第11話
「ふぅ……。取り合えずこれでいいか」
マリアへの返信を必死に考え、何とか詳しくは明日説明するとだけメールを送信した。
結婚の事については敢えて触れなかった。
今その報告をしようものなら、マリアの事だからすぐにこちらへ駆けつけてくるだろう。
それは容易に想像出来たので明日説明する事にした。
これはもう誤魔化せるレベルの話ではないし、これは正式な婚姻なのだから正直に話すべきだ。
別にマリアとは婚約しているけでもないし、結婚についての具体的な話をした事もなかった。

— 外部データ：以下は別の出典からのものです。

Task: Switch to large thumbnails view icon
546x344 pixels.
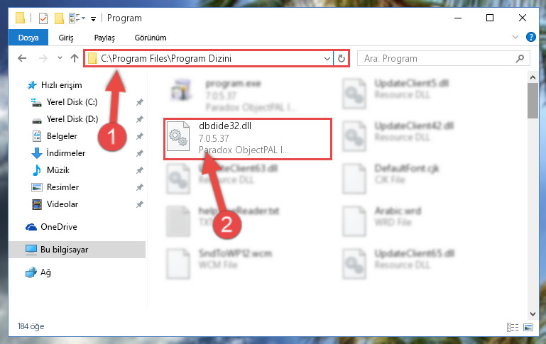Action: pos(528,327)
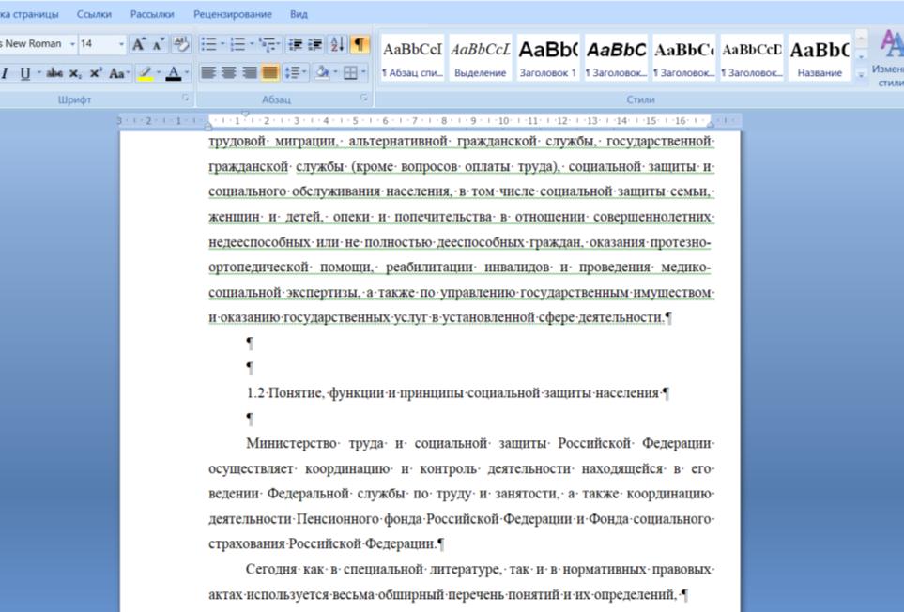Toggle the show paragraph marks button

click(360, 44)
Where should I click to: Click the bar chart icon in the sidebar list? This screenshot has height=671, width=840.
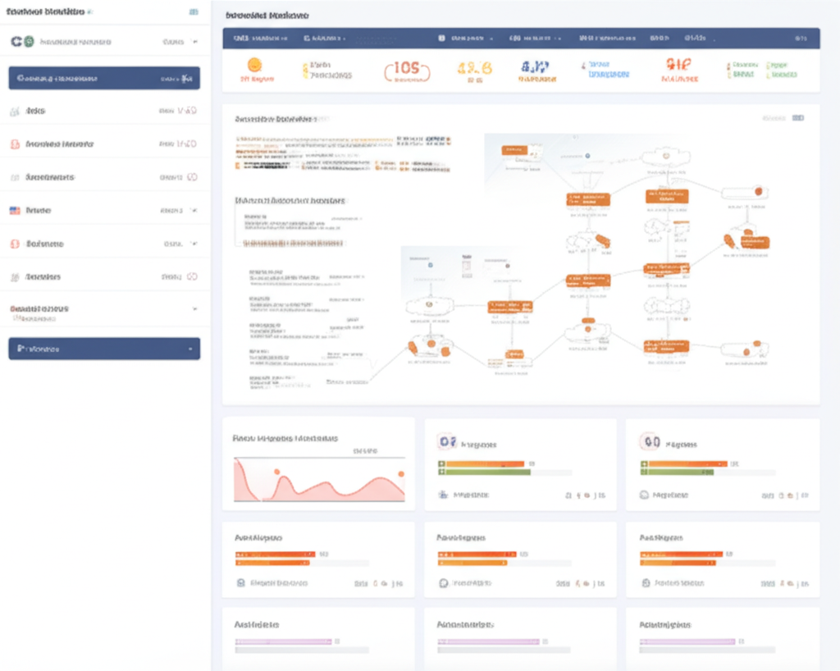pos(15,111)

それは凪斗が意図的にそういう方面の話題になるのを避けてきたからなのだが。
それは分かっているのだが、どうにも憂鬱な気分になるのは否めない。
ベッドに仰向けで片手で顔を覆い、凪斗はため息を吐いた。
その時だった。
奥のバスルームからドアの開く音が響いたのは。
「っ!」
思わず反射的に身体を起こしたが、すぐに緊張は緩んだ。
「あ~、そうだった。今日から一人じゃなかったんだった」
そうだ。
今日から一人暮らしではなく、同居人…つまり妻と暮らすのだ。
だから部屋に自分以外の気配がある事にも慣れなくてはならない。
自然と入った肩の力を抜こうとした凪斗の身体は、黙って入って来た柚希羽の姿を捉えた瞬間再びガチガチになる。

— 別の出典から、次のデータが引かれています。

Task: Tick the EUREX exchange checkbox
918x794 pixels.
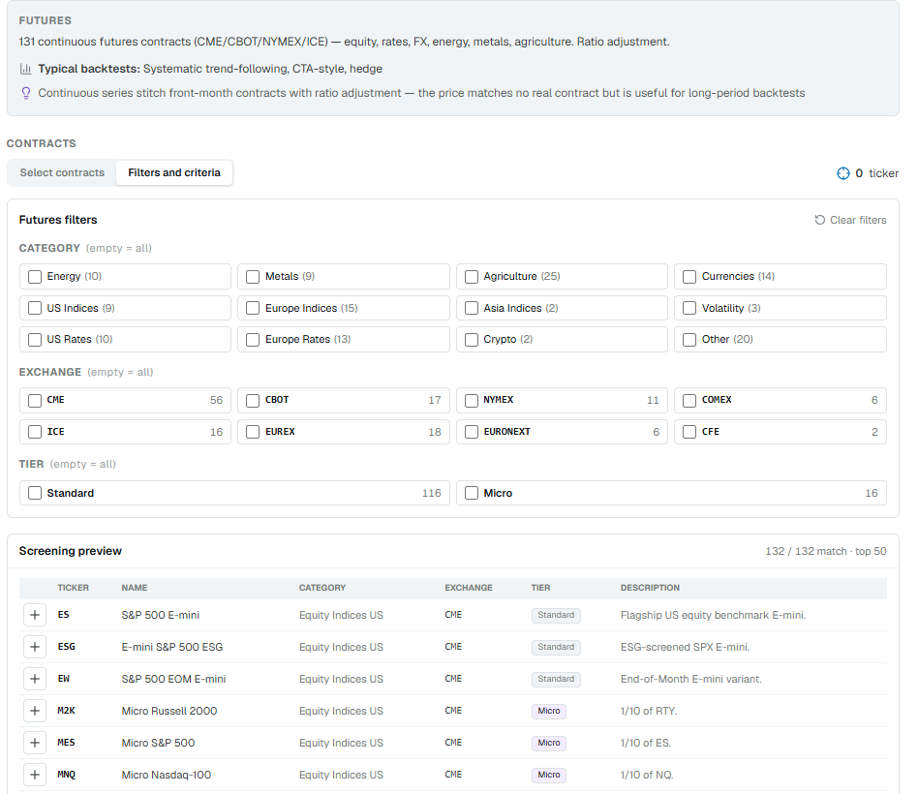Action: coord(253,432)
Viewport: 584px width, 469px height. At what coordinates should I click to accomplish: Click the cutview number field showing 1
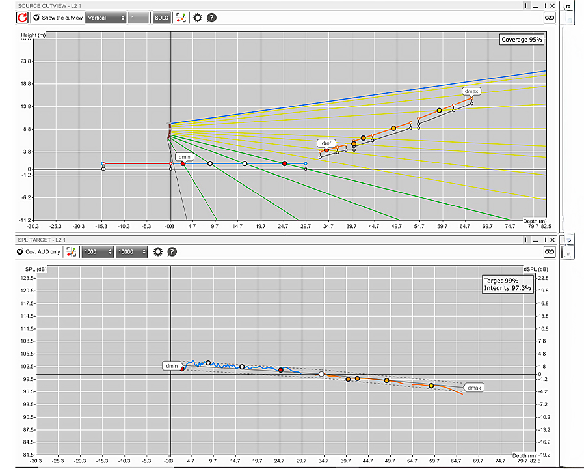pos(138,18)
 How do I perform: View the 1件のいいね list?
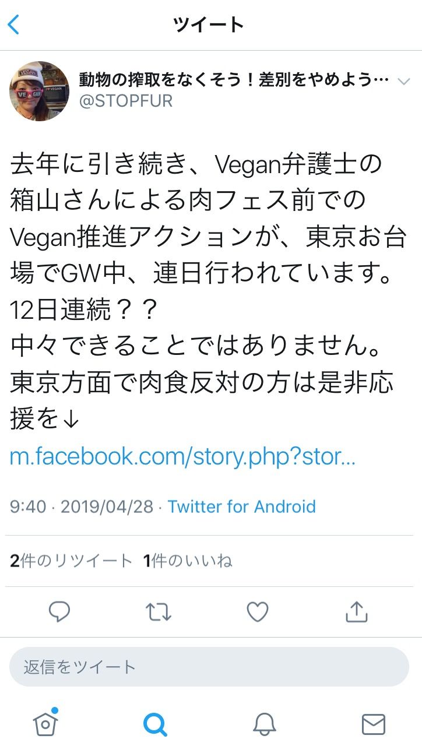click(x=188, y=561)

「なっ……そうだった。先に風呂使わせたんだっけ………」
ふんわりと漂うシャンプーの香り。
それは普段自分が使っているものと同様のものなのだが、それが彼女から香ると全く違うもののように感じる。
「どうかしたの?」
大きく襟ぐりの開いたパーカーからは甘いボディソープの香りが立ち上る。
彼女は可愛らしく首を傾げ、少し濡れた髪を気にしながら更にこちらへ近づいてくる。
それを見ているだけで何故か頭がクラクラした。
「いいいいいい…いやうんあれだ、オレも風呂行ってくるわ。先に寝ててもいいから」
「うん。わかった。おやすみなさい」
誰が見てもぎこちない所作で凪斗は手早く着替えを掴むと、出来るだけ柚希羽の方を見ないようにしてバスルームへ素早く移動した。

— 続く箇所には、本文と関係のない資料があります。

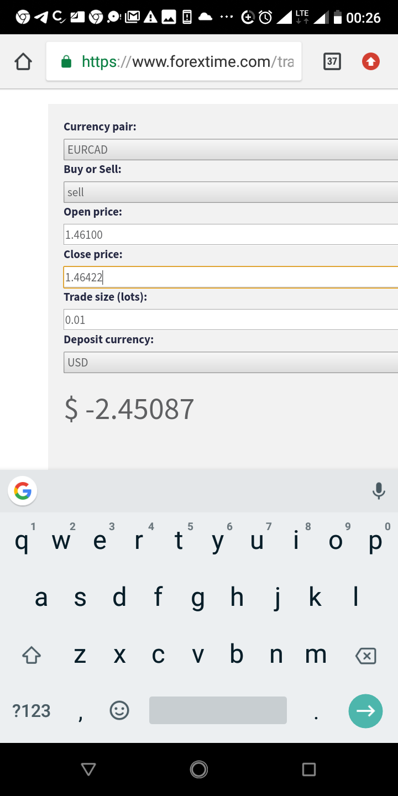Tap the emoji smiley key
This screenshot has width=398, height=796.
(119, 710)
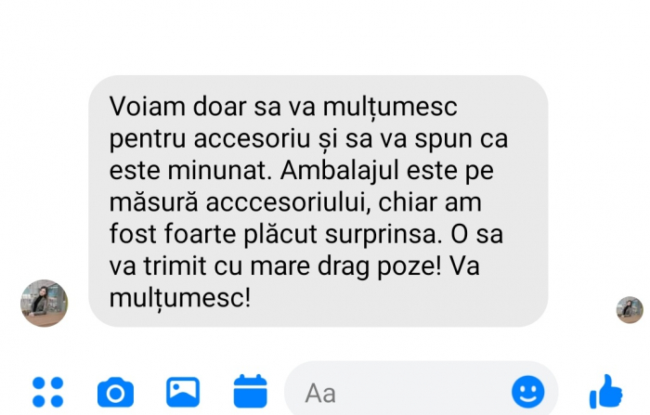Image resolution: width=650 pixels, height=415 pixels.
Task: Click the word poze! in the message
Action: click(410, 266)
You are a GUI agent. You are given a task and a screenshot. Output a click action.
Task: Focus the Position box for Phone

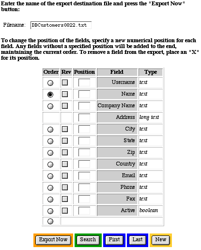[x=84, y=187]
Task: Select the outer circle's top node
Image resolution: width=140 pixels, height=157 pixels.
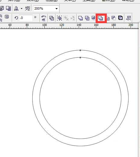Action: pos(80,50)
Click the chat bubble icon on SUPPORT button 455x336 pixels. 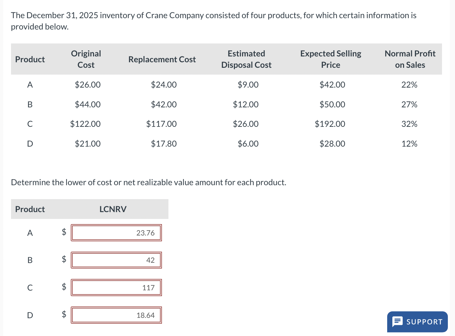(398, 322)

「ふぅ。あぶねー。っても、別にいいんだけどな。ふ…夫婦なんだし」
何となく感じた心のざわつきを何とかやり過ごし、凪斗は冷たいシャワーを浴びた。
「いやいやいや、ダメだ。今は違う。うん……」
凪斗は必死に脳裏に焼き付いた柚希羽の姿を消した。
その時、また左目がじくじくと疼いた。